According to government figures also released on Tuesday, Italy’s budget deficit target for this year was lowered to 2.1 percent of GDP from a previous 2.3 percent, while it is projected to fall to 1.2 percent next year.
Economy Minister Pier Carlo Padoan said the lower deficit would be funded through measures aimed at fighting tax evasion, greater efficiency in tax collection and only limited spending cuts. Padoan also said Italy would move forward with other reforms, including a new competition law and a planned overhaul of the civil justice system.
The lower deficit requested by Brussels has been a tough nut to crack for Gentiloni, who took over as premier last December after his predecessor Matteo Renzi was defeated in a referendum on proposed constitutional reforms.
The European Commission has threatened to open an excessive deficit procedure against Rome if it doesn’t move quickly to bring its deficit targets closer to EU requirements. The Commission can impose fines of up to 0.2 percent of gross domestic product on eurozone countries that repeatedly ignore recommendations to fix their budget problems.

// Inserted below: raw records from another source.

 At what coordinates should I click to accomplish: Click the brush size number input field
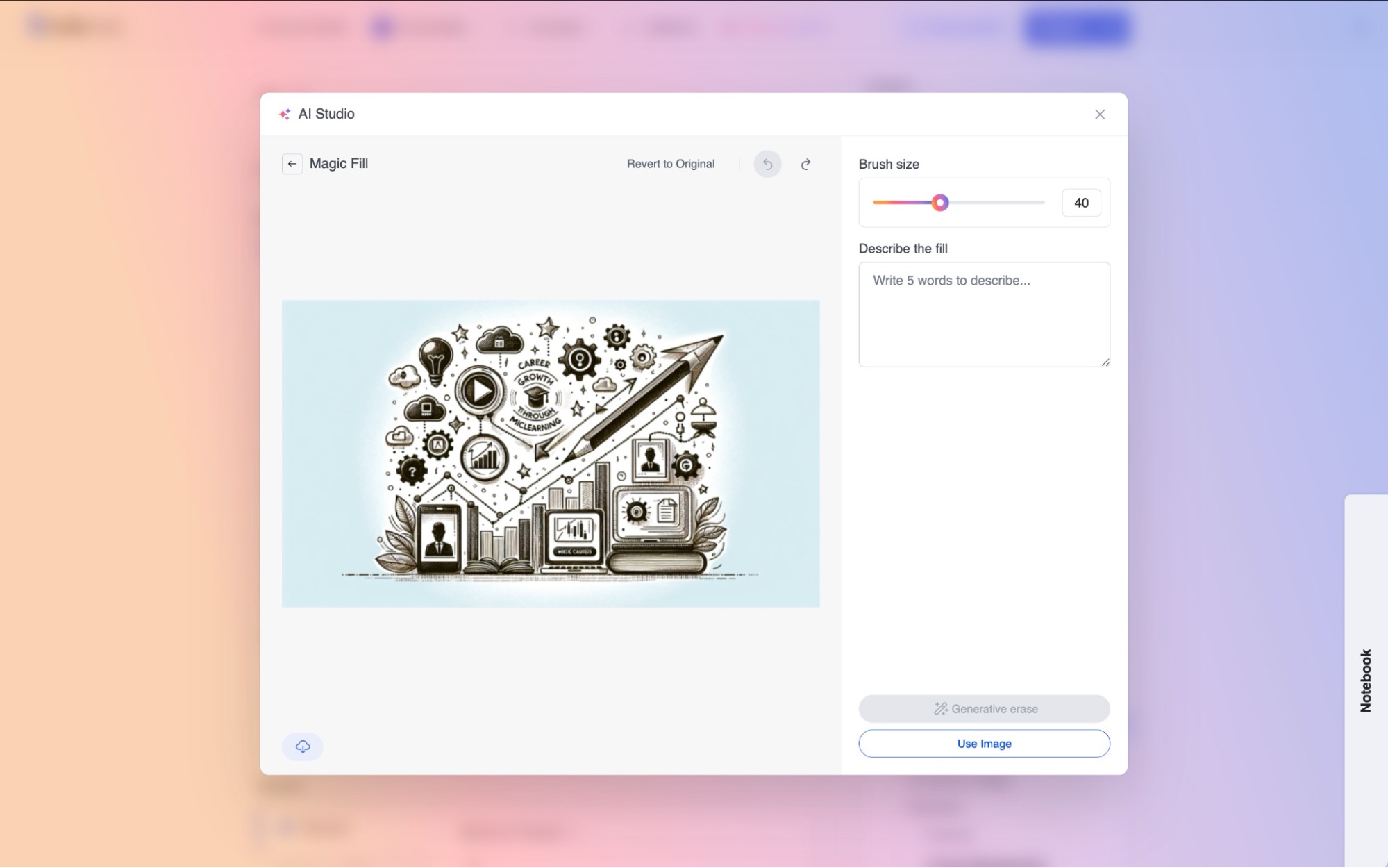(x=1081, y=202)
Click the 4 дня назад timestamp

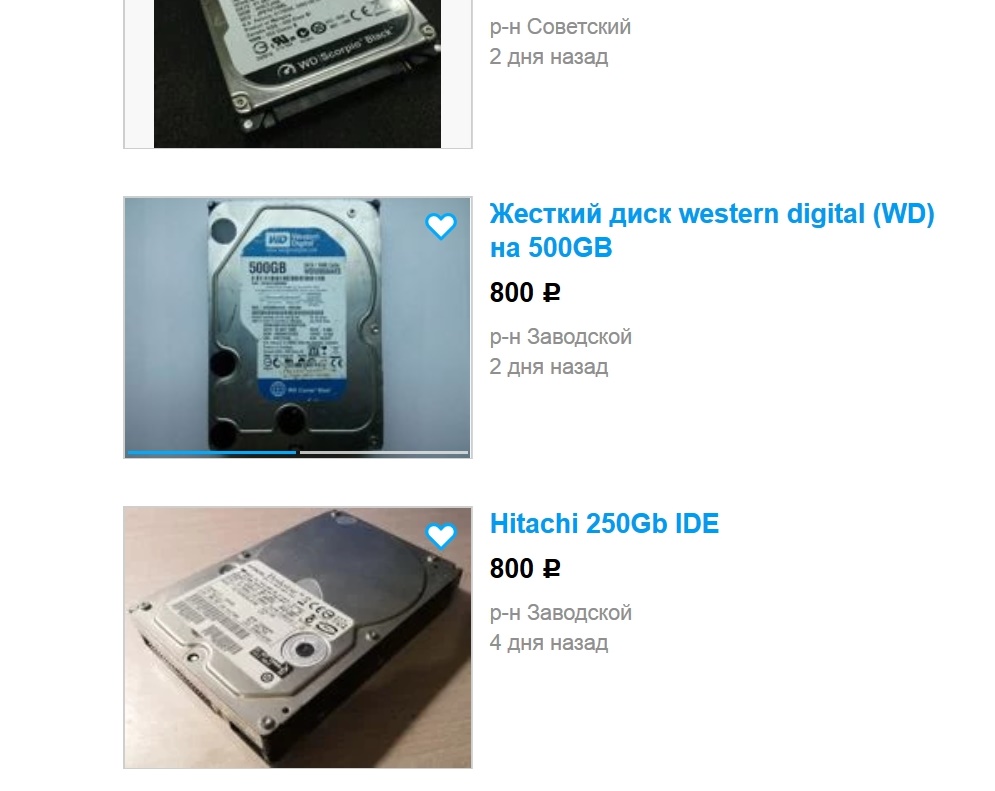(549, 643)
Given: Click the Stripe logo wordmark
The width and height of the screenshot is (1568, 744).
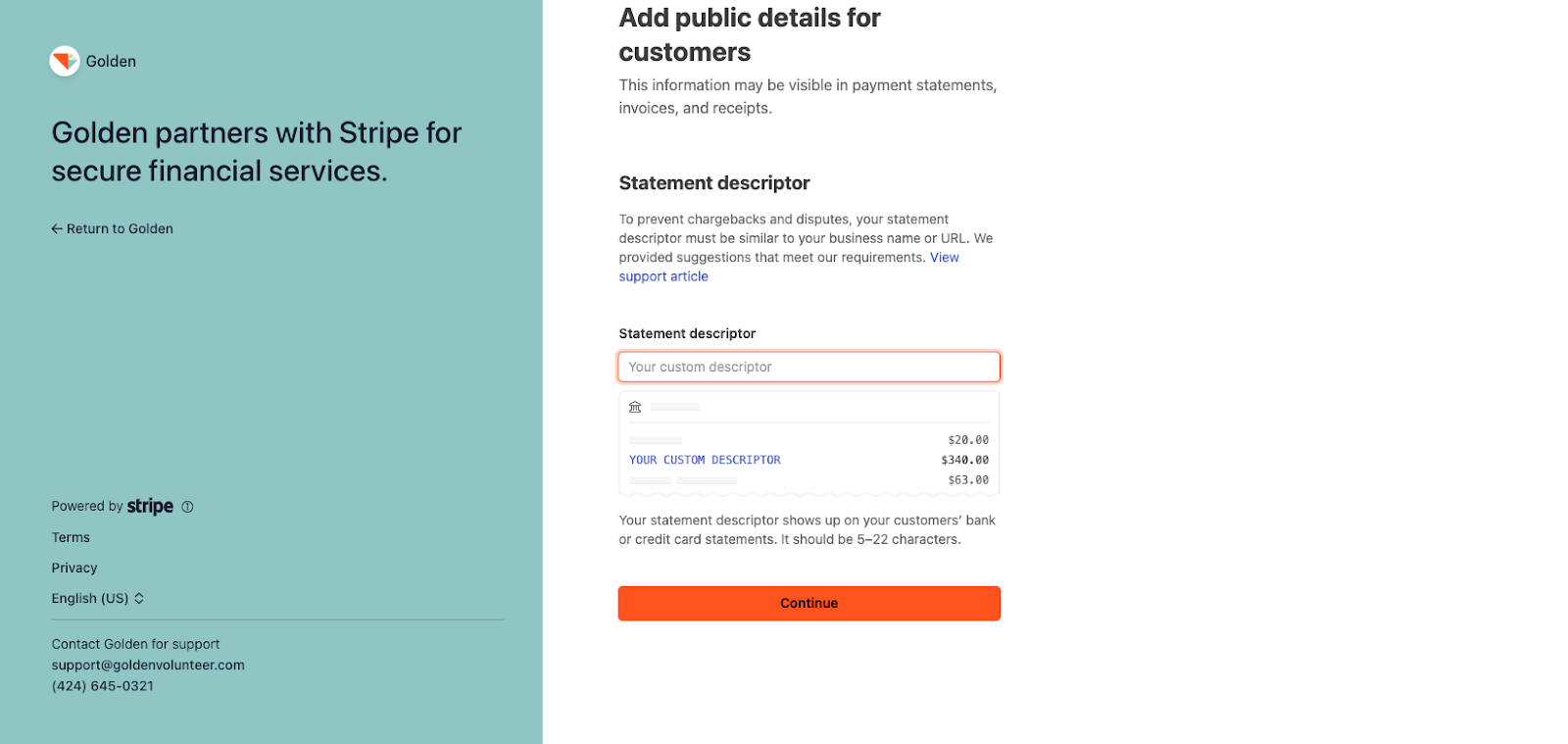Looking at the screenshot, I should click(x=150, y=506).
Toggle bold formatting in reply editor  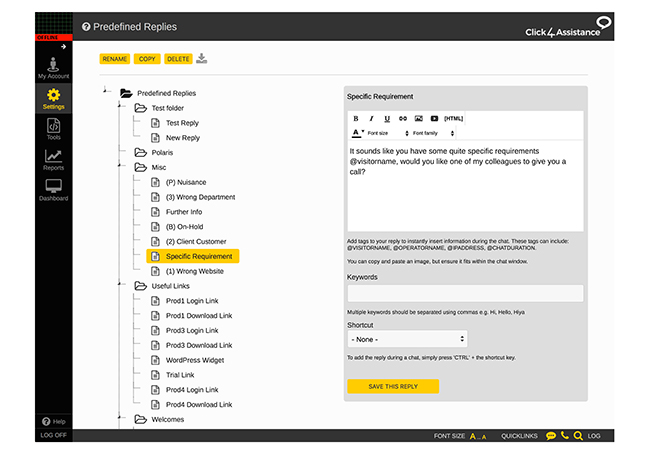point(356,118)
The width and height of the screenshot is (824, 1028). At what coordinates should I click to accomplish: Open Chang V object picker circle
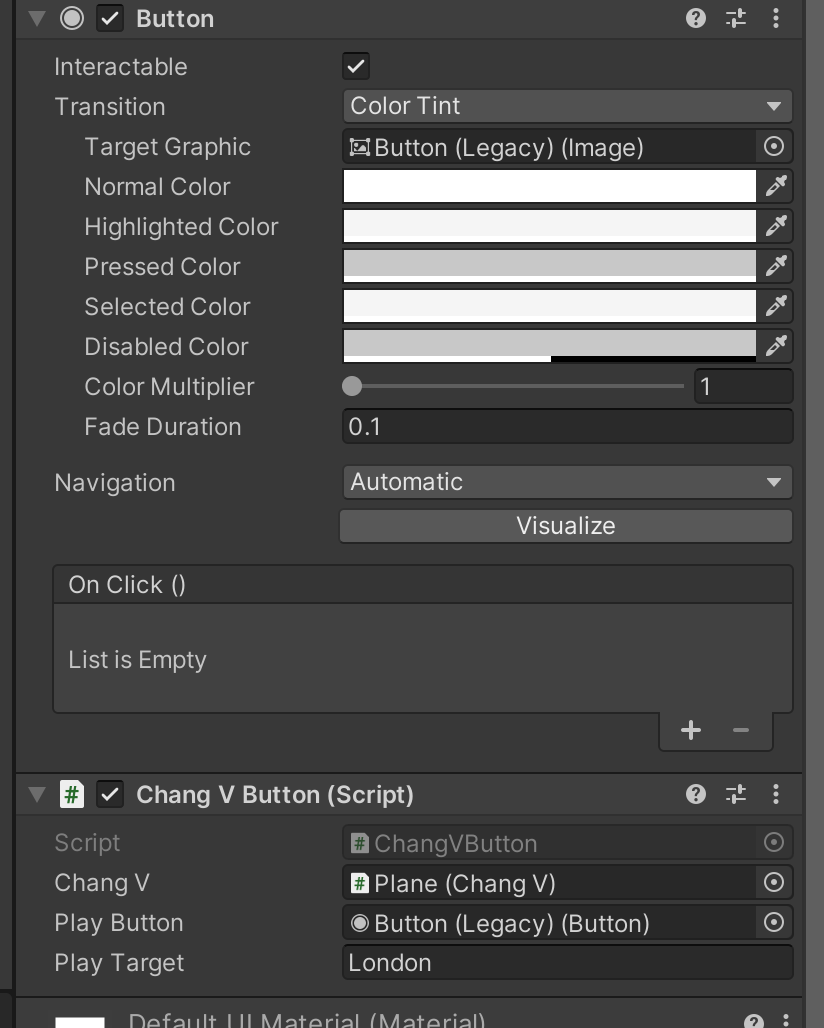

The Italian economy is projected to expand by 1.1 percent this year, slowing down to 1 percent growth in 2018 and 2019. Padoan said the limited growth rates predicted for the next two years were due to “stringent fiscal policies,” which were part of the government’s EU commitments. However, he hinted that there could still be some room for negotiations with Italy’s European partners to find new ways of balancing fiscal rigor with investment-boosting policies.
‘Right direction’
Italy, which is burdened by the highest public debt in the eurozone after Greece, has often clashed with the Commission over its expansive budget policies. A new disagreement with the EU would have been an additional headache for the Gentiloni government.
“Certainly the commitment of the Italian government is going in the right direction,” European Commission President Jean-Claude Juncker said in an interview with Italian daily La Repubblica published on Wednesday, adding that he had yet to see the details of the new measures.
Juncker also said that Italy must “decisively” overhaul its public finances and cut debt in the medium to long term, but he ruled out Rome’s exit from the eurozone.
Gentiloni’s coalition faces the hard task of keeping Italy’s accounts in order while addressing urgent calls for social policy measures to fight widening poverty and record-high youth unemployment.
Despite adopting a more accommodating stance with the EU than its predecessor, the government could still end up making expensive vote-winning promises in the autumn as it prepares to do electoral battle with a strong Euroskeptic opposition. Leading the charge is the anti-establishment 5Star Movement, which has pledged to call a referendum on leaving the euro and currently enjoys a strong poll lead over the governing Democratic Party.
“This is a fragile government, which doesn’t have much negotiating power either with the markets or with the EU,” said Pierpaolo Benigno, economics professor at Rome’s LUISS university.
“These budget moves are pretty mild and they are not solving Italy’s main problem, which is the country’s heavy public debt and its sustainability. This government, due to its brief time horizon and its internal weakness, can’t do much to address that key issue,” Benigno added.
Italy’s debt, which reached a record high of 132.6 percent of GDP in 2016, will remain stable at 132.5 percent this year, while easing to 131 percent in 2018, according to government figures.